The Evolution of Product Marketing

This post comes from a discussion I had with someone about the book, Founders at Work. I haven't read it myself but it did make it to my future reading list. We were talking about how many products evolve and end up very different from the original idea or conception.

For example:
  • Flickr was first created as a feature, not a product

  • Paypal was originally founded to do handheld photography

  • Facebook was supposed to be an online yearbook for college students - not the world

All of these products have changed for the better. So what happened? What redefined the original purpose of these products? We did! Not 'we' as marketers but 'we' as people and users of these products. The rules of the game have changed. Traditionally this process is redefined with a select group of beta customers. Feedback is gathered and the product is refined and sometimes redefined entirely.

This definition and refinement process is one that product marketers are trained to navigate. It's the same ol' game but in a brand new playground - the Internet. The fact that we can listen to customers even when they aren't talking to us is really powerful. We no longer need to hold a glass to the door of the focus group, we've just need to tap the wire to the forum. Instead of getting 10 guided opinions we know have access to thousands of brutally honest ones.
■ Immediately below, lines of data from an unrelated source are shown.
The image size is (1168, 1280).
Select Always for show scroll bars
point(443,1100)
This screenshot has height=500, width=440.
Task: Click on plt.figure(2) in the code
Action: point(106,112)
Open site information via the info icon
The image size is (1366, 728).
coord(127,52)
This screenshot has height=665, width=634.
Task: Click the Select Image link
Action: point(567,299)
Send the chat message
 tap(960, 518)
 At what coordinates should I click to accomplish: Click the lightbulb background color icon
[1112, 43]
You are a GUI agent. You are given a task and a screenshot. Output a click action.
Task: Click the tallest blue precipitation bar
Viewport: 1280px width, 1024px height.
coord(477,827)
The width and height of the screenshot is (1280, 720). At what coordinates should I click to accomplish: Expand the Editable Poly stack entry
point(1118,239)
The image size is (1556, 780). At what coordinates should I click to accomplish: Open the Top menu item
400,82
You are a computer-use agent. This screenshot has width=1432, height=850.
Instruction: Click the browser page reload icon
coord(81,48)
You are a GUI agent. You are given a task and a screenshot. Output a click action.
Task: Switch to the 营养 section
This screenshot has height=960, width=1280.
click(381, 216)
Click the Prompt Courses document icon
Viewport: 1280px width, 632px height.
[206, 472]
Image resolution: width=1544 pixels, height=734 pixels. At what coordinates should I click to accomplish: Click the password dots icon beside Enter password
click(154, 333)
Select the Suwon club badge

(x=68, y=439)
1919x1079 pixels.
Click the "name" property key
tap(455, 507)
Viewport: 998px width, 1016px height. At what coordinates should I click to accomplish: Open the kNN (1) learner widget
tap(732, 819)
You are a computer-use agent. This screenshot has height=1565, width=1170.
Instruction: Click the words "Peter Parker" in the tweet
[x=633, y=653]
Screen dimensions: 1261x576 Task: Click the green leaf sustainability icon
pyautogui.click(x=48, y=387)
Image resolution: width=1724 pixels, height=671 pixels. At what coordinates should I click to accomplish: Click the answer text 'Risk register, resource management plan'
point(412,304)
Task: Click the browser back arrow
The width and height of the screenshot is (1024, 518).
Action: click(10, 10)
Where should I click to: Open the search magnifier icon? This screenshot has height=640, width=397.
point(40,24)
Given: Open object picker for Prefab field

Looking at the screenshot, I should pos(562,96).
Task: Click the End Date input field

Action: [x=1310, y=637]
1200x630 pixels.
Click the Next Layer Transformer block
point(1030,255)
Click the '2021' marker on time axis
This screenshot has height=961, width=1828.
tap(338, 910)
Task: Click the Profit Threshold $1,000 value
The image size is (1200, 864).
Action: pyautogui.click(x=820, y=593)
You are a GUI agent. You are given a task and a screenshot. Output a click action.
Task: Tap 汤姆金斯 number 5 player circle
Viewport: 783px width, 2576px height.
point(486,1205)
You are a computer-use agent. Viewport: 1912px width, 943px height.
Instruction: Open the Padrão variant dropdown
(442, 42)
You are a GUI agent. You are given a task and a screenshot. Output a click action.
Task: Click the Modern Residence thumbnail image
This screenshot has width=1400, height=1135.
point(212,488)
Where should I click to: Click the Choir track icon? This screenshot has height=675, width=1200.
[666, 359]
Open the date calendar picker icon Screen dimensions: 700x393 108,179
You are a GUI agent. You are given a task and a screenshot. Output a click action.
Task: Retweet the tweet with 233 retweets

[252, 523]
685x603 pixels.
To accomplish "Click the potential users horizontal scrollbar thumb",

As noted above, companies that listen to the market will have the opportunity to transcend their original vision and hear the roar of success that comes with giving a million eager customers exactly what they're asking for. Sadly, those with a tin ear risk going home with nothing but a Darwin award. In this game of B2B Survival of the Fittest - the company with the shortest path between product marketing and customers, wins.

Two examples of companies that are leveraging the Internet to get customer feedback early and often are:

  • Google labs which allows anyone to play in their playground by releasing 'beta' products and encouraging users to provide feedback.

  • whose open API allows developers to use their programmable web as their sandbox.

By taking the initiative to bring our customers into the development process we can get to the unexpected sooner. Cisco's human network campaign sums it up nicely, "Welcome to a place where an idea is created by one, tweaked by many and shared with the world. Where collaborative applications are rewriting the rules of business."